** Opening SUPPLIED TEXT block **

The GeForce RTX 3050 Ti is a mainstream GPU for gaming laptops, sitting below the RTX 3060 in the product stack, and offering us a follow up to last year’s GTX 1660 Ti and GTX 1650 for laptops. With the graduation from GTX to an RTX product, this means we’re set to gain ray tracing and DLSS features. The latter in particular should bring a nice boost for this popular segment.
The RTX 3050 Ti was announced alongside the RTX 3050 for laptops a couple of months ago, but with ongoing supply constraints, it’s taken us a bit longer to get samples in hand.
At the moment, pricing seems to be all over the place for laptops. Nvidia originally listed the RTX 3060 as destined for $1,000 laptops, with the RTX 3050 at $800 and presumably the RTX 3050 Ti sitting somewhere in between.
This would match the baseline prices of GTX 1660 Ti systems from previous generations. However these pricing targets are a bit optimistic, most realistic 3050 Ti system configurations are above $1,000, though still $100-200 less than the exact same model with the RTX 3060 inside. It’s a bit hard to compare generations right now, but that should be a rough guide to where Nvidia are positioning this GPU.
The RTX 3050 Ti Laptop GPU is based on new GA107 silicon, which has yet to reach the desktop market. But as usual, when the RTX 3050 Ti launches on desktop, it will likely perform differently to the laptop part with the same name.
Basic specifications comprise 20 SMs for a total of 2560 CUDA cores, 20 RT cores and 80 Tensor cores. Clock speeds up to 1695 MHz boost at 80W, or as low as 1035 MHz for the 35W configuration, giving us quite a wide power range of 35 to 80W.
There’s also just 4GB of GDDR6 memory on a 128-bit bus, clocked at 12 Gbps. Basically the 3050 Ti is designed to be two thirds of an RTX 3060 in its SM count and VRAM capacity.
Nvidia is also trying to cater to both regular gaming laptops, and ultraportable systems, with the RTX 3050 Ti’s large power range including 35W models that previously would have been branded as “Max-Q.”

** Closing SUPPLIED TEXT block **
** Opening RECORDED DATA block **

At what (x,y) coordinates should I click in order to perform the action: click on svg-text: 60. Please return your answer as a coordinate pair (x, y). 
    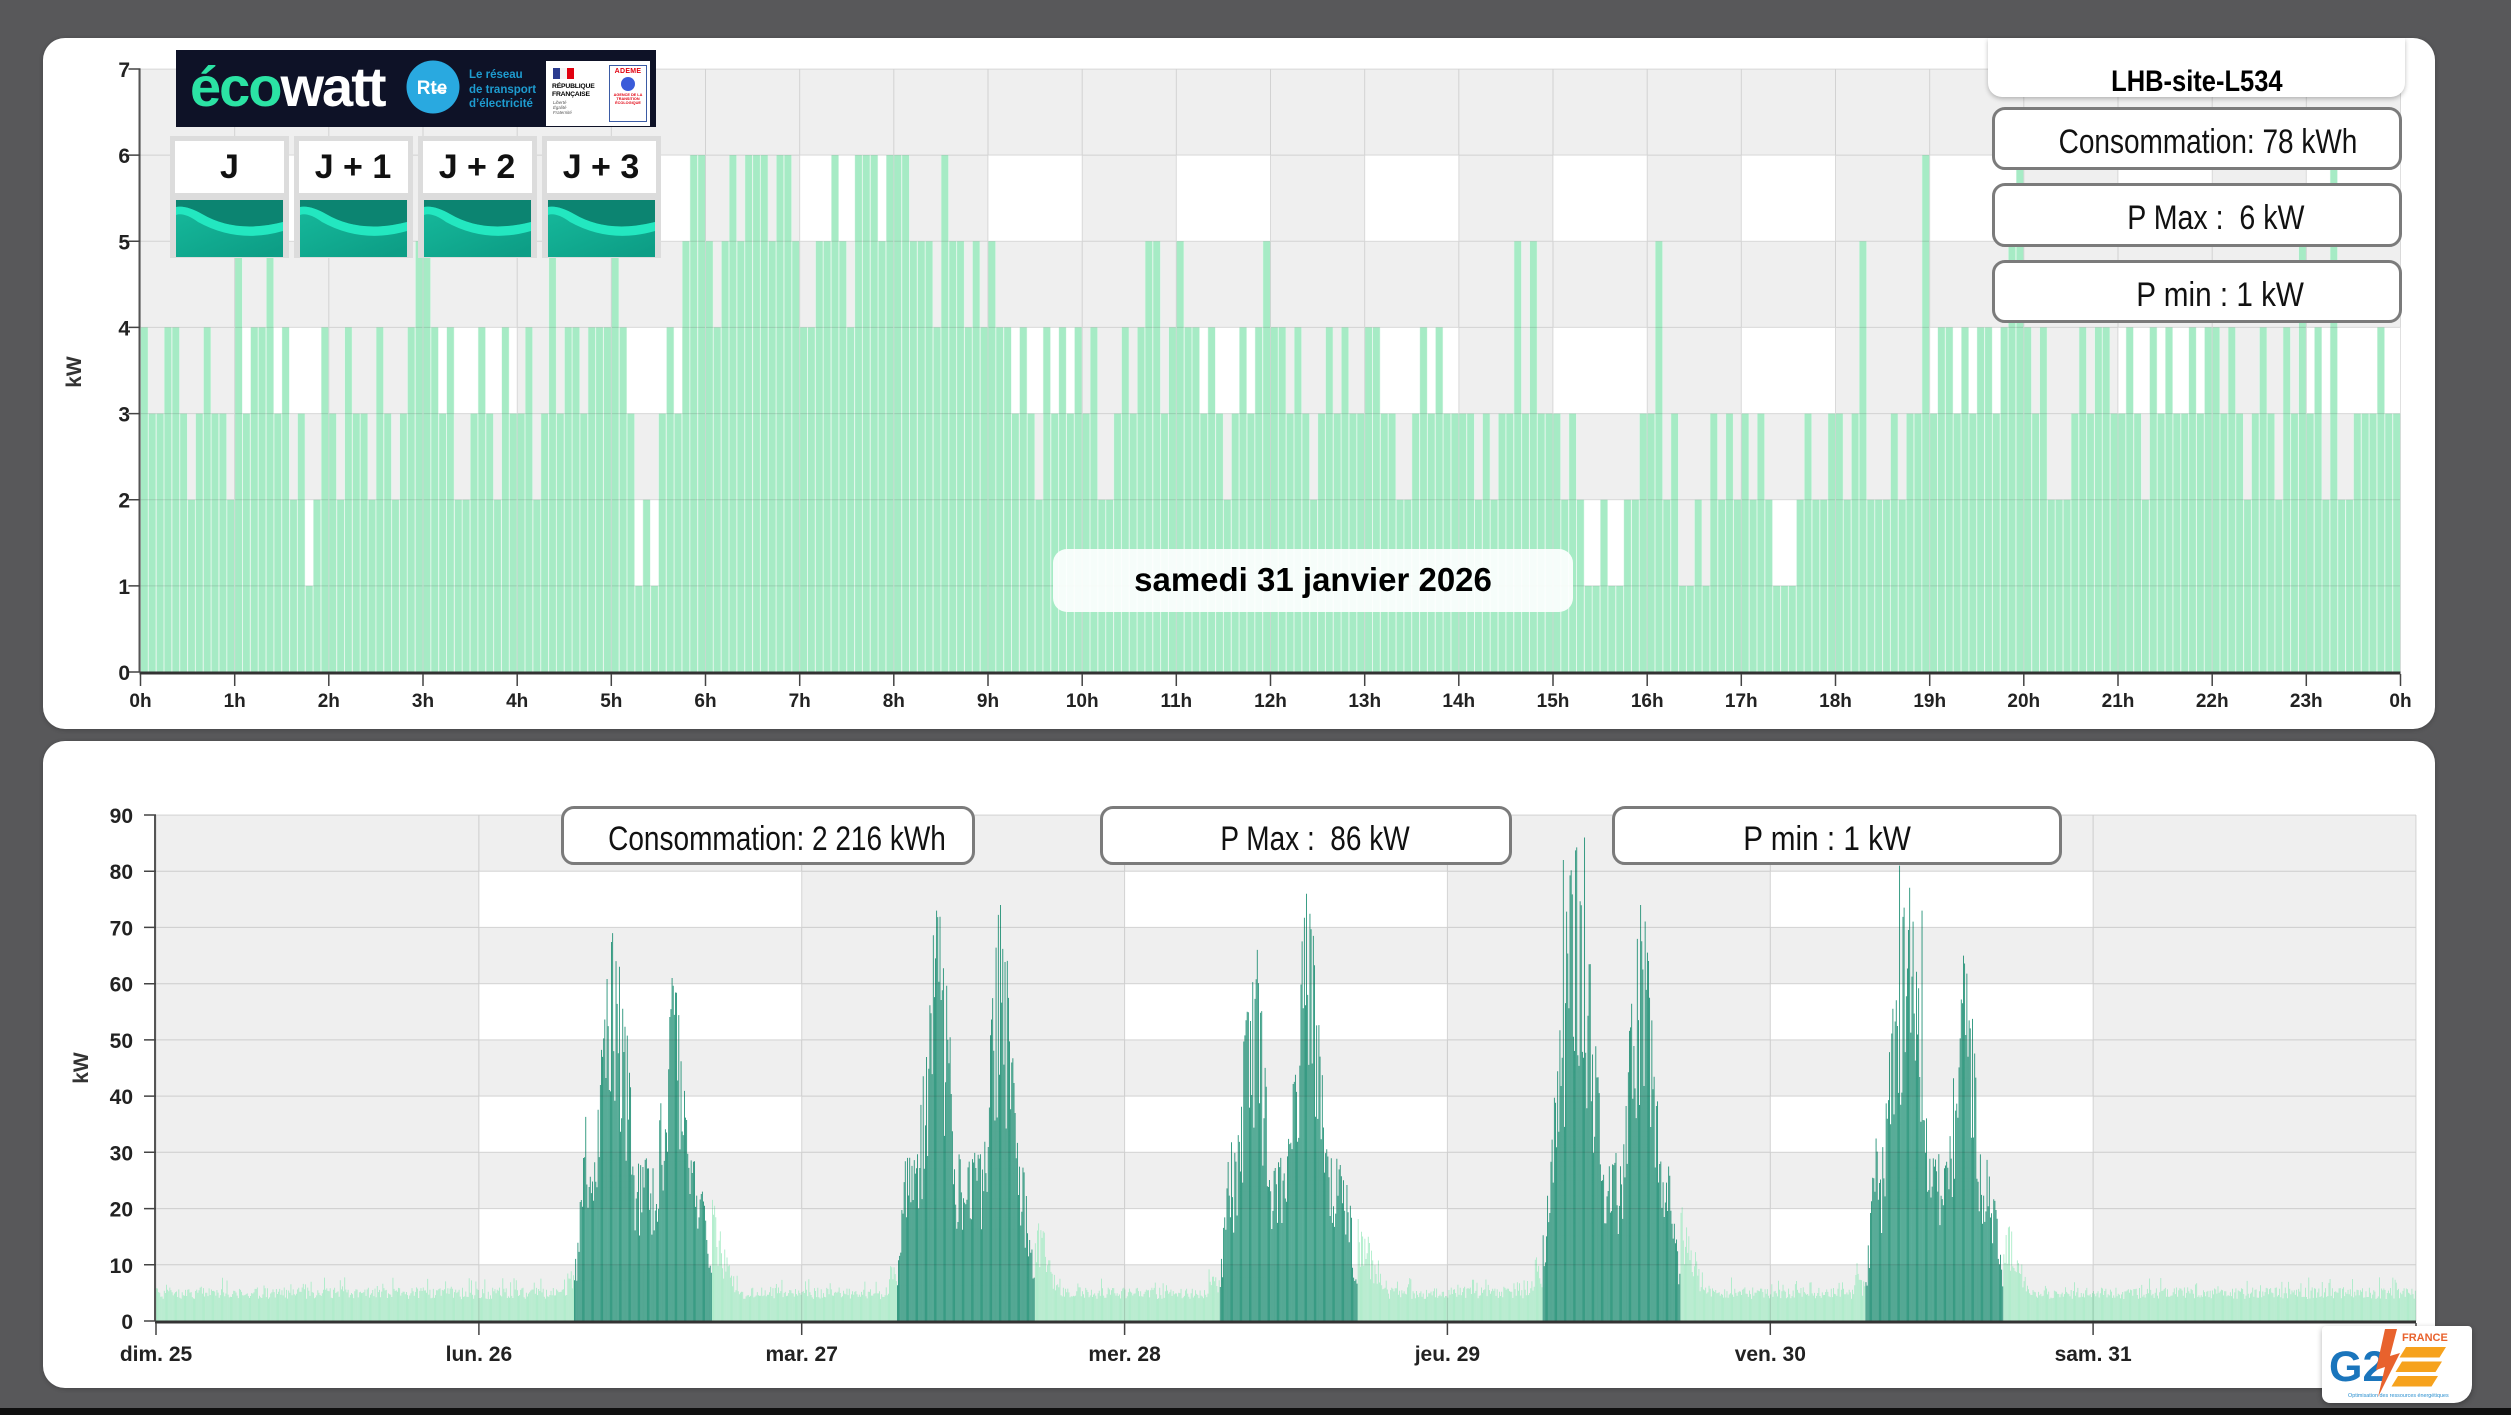
    Looking at the image, I should click on (122, 986).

** Closing RECORDED DATA block **

## [LIST OF TASKS]
[A] Turn the paragraph of the RTX 3050 Ti article that begins "Basic specifications comprise" into a short bulleted list that keeps its main facts.
[B] According to the RTX 3050 Ti article, how much memory does the RTX 3050 Ti Laptop GPU have, and of what type?

## [SOLUTIONS FOR EACH TASK]
[A]
- 20 SMs with 2560 CUDA cores in total
- 20 RT cores and 80 Tensor cores
- Boost clock up to 1695 MHz at 80W, down to 1035 MHz in the 35W configuration
- Power range of 35 to 80W

[B] It has 4GB of GDDR6 memory.